Increases to employers National Insurance contributions and the National Living Wage will cost community pharmacies £200 million a year in unplanned costs, national pharmacy bodies including Community Pharmacy England have warned today. They have told the Government that ‘without mitigation, these additional costs will push many pharmacies more towards insolvency’, leading even more to close as well as cuts to vital health services for patients.
In a letter to the Health Secretary Wes Streeting MP, Community Pharmacy England, the Company Chemists’ Association (CCA), the Independent Pharmacies Association (IPA) and the National Pharmacy Association (NPA) have urged the Government to shield community pharmacies from the increases.

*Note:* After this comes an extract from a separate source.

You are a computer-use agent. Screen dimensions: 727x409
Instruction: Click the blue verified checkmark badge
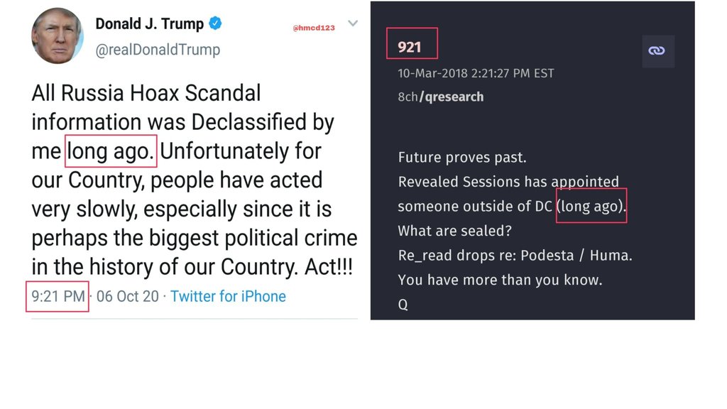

Analysis by Community Pharmacy England found that the National Insurance increase would cost pharmacies an estimated £50 million whilst increases in the National Living Wage could cost anywhere between £115-152 million. The pharmacy bodies have said that “imposing very significant additional costs will further undermine the already perilous financial position facing the pharmacy network”.
The Government has committed to offsetting this cost for the NHS but made no such commitment for community pharmacies.
This is despite community pharmacies receiving around 90% of their income by dispensing NHS medicines and delivering NHS services, including flu and Covid-19 vaccinations to keep people out of hospitals during the winter.
Unlike other businesses, pharmacies cannot put up prices for their patients, meaning that they may be forced to cut back on their opening hours, or shut altogether. This would reduce out-of-hours access, and lead to more patients having to visit A&E or urgent treatment centres at a time when the NHS has already been labelled ‘broken’.
These warnings come as pharmacies are closing at record rates due to the impact of cuts to their funding on top of inflationary pressures and increases in demand. 7 pharmacies have shut so far a week in England this year, around 700 in the past two years.
The pharmacy bodies have told the Health Secretary that they share his ambitions to move care into communities. However, without costs from the Budget being met it would “hinder the reform the Government wants to achieve and instead see community services facing further decline”.
Janet Morrison, Chief Executive of Community Pharmacy England, said:
“The Budget will wreak havoc on an already fragile community pharmacy network. Without mitigation these changes could hasten a ‘house of cards’ collapse in the network, with communities across the country quickly beginning to feel the effects as the local pharmacies they rely on are forced to make yet more cutbacks to essential healthcare services.
“As Government looks to shift healthcare from hospital to community, Ministers have a potentially disastrous situation on their hands. Urgent action is needed now to stem these costs and immediately re-set the contract sum to keep pharmacies afloat and to protect communities’ access to medicine supply and health advice.”